Rencontres économiques d’Aix-en-Provence 2013
The Clash of Times
The World Economy, between Emergencies and the Long Term
At a time when the world economy is becoming more and more interdependent, these different competing approaches to time can no longer be ignored. They can be antagonistic and paralyse activities. The purpose of this 13th edition of the “Rencontres Économiques d’Aix-en-Provence” was to reflect on the ways the world economy can regain a new balance between emergencies and the necessary construction of tomorrow’s World.
During three days, academics, CEO’s, representatives of international institutions all coming from more than 35 countries have debated on the issue of “The Clash of Times”. Friday afternoon was devoted to the different approaches to time and the dividing lines they can generate. The Saturday morning sessions focused on the time needed for in-depth changes and the emergency measures they require. Saturday afternoon was devoted to the construction of tomorrow’s world and the related necessary long-term policies. The Sunday morning sessions followed up with the issue of the political time approach, political delays and the governance of the many time zones.

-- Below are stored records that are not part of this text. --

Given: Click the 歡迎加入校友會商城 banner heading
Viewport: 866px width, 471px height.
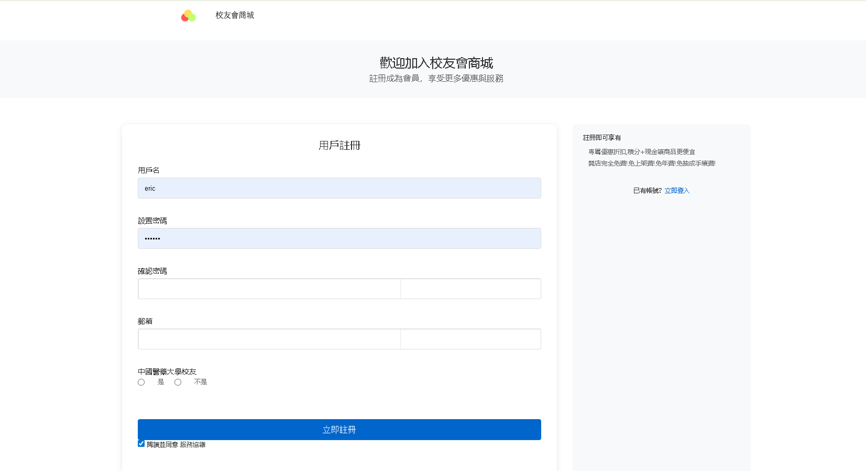Looking at the screenshot, I should tap(436, 63).
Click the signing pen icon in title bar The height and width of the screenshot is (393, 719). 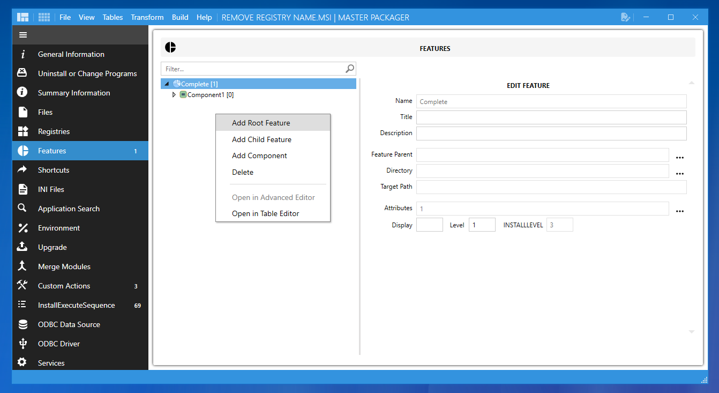pos(625,17)
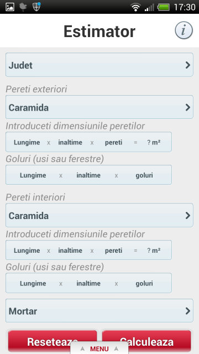The height and width of the screenshot is (354, 199).
Task: Tap the up arrow left of MENU
Action: tap(82, 349)
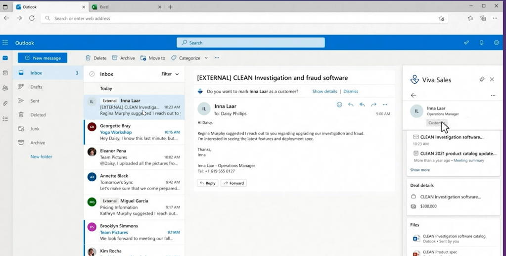Click the Show details link

click(324, 92)
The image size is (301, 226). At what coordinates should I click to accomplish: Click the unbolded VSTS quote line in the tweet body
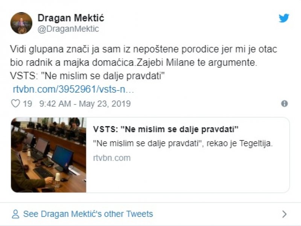88,76
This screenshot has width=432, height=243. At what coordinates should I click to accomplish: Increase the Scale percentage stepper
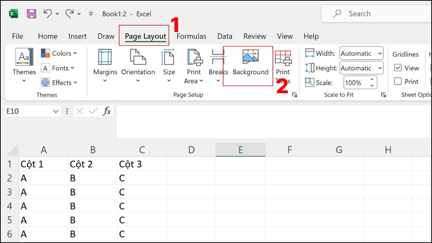click(x=372, y=80)
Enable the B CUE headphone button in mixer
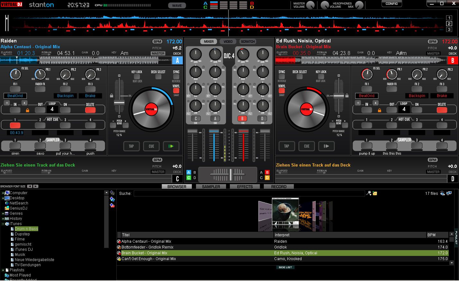Viewport: 459px width, 281px height. pyautogui.click(x=242, y=119)

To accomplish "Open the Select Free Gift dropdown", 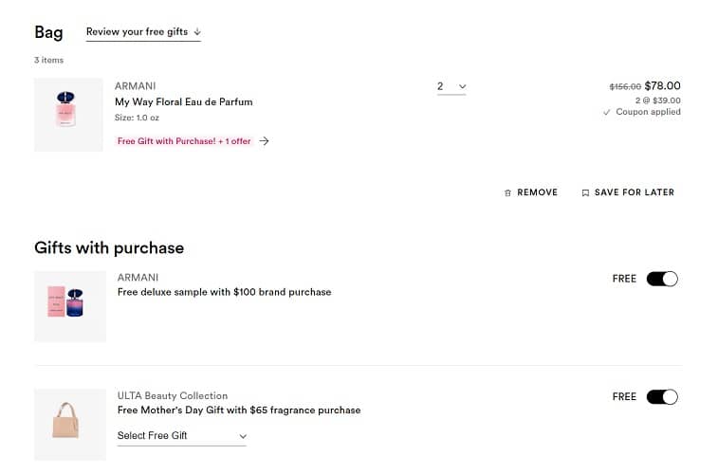I will point(181,436).
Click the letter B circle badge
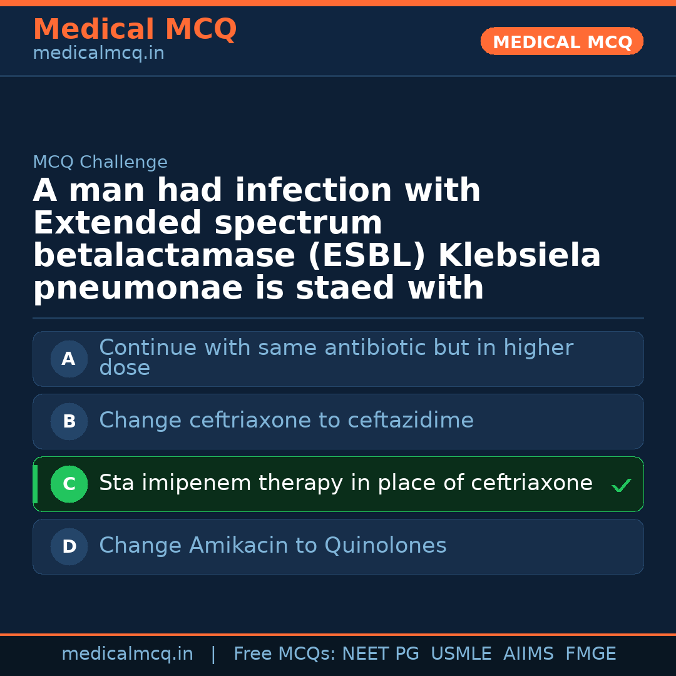676x676 pixels. coord(69,422)
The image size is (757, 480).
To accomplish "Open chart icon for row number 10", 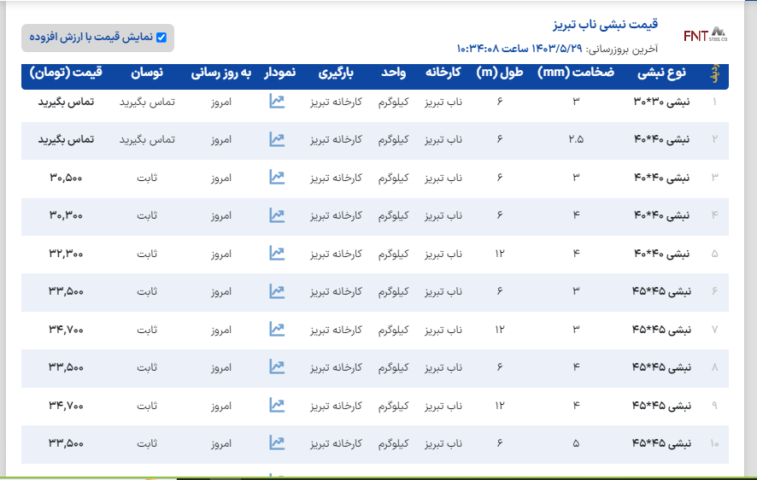I will coord(277,442).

As usual the “Rencontres Économiques d’Aix-en-Provence” were concluded by a final statement drawn up by the members of “Le Cercle des économistes” with the novelty this year of a final statement written by the winners of the “Inventez 2020!” student contest.

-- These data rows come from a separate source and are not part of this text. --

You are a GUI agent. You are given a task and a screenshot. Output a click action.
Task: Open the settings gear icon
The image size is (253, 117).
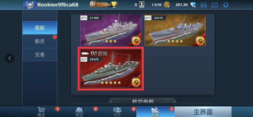[x=226, y=5]

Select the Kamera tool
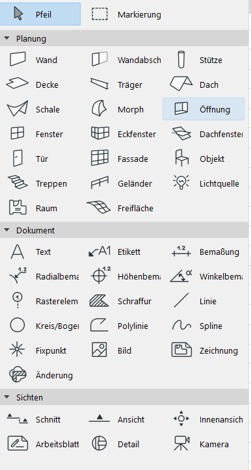[x=204, y=444]
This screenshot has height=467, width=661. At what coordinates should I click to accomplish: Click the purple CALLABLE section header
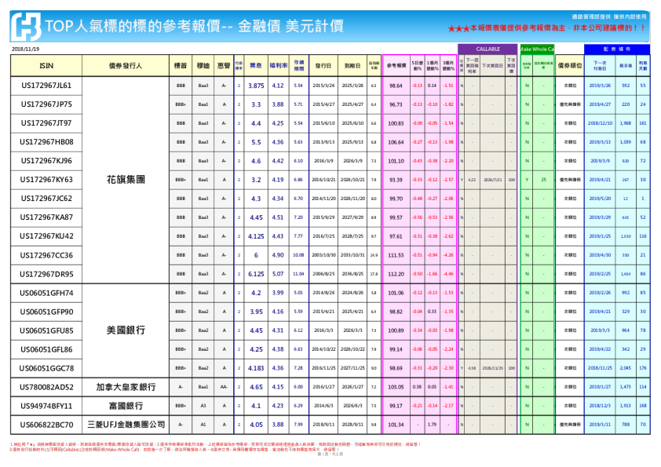487,49
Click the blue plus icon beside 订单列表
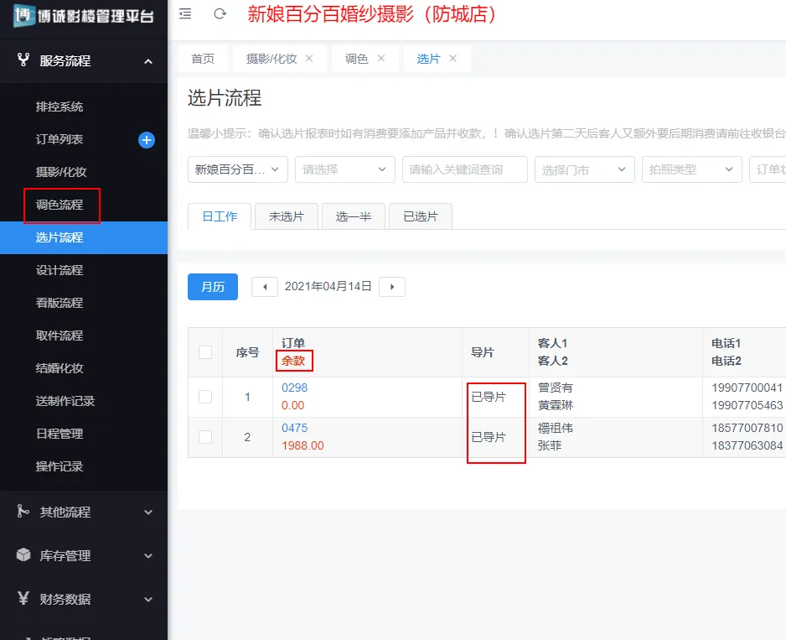Image resolution: width=786 pixels, height=640 pixels. click(147, 140)
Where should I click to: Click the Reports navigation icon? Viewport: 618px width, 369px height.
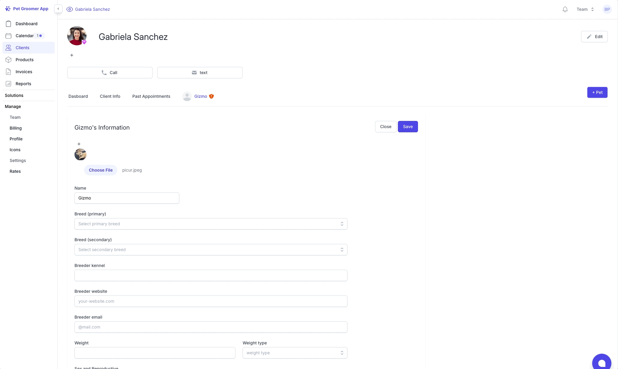coord(8,83)
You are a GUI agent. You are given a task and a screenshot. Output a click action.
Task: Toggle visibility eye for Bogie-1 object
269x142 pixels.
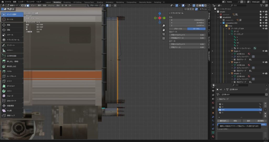coord(263,51)
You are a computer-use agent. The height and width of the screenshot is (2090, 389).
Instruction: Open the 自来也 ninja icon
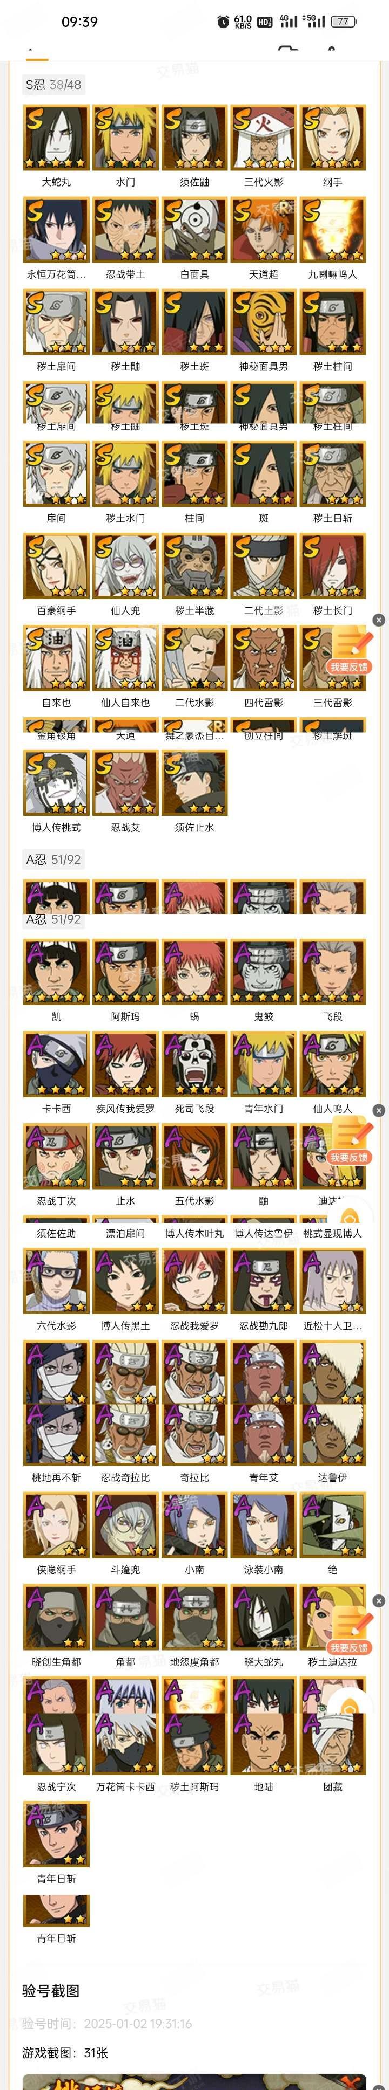click(x=56, y=658)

Download the program : Program_UK FR_Rencontres Economiques d’Aix-en-Provence 2013
Watch the videos of the debates and participants’interviews on our Youtube Channel
Final Declaration of Le Cercle des économistes
The world has never been confronted by such difficulty in managing the gaps between time-related horizons. The clash of times is the gap between the time of politics, that of populations, and
that of institutions. It is also the conflict between the short time of the financial world and that of the corporate world.
The difficulty in getting out of the financial crisis precipitates this conflict of times. Our challenge is to conceive the transition to balanced and sustainable growth by reconciling the need to go quickly with the need to protect the vulnerable groups.
In Europe, the Euro zone crisis is far from being resolved, but the matter of urgency is also to find new political solutions to revive growth. In France, the matter of urgency concerns structural reforms. The youth are the great sacrifice of the times we are going through. That’s why the Cercle des économistes has organised a competition called “Invent 2020! It’s the students’ turn to speak.”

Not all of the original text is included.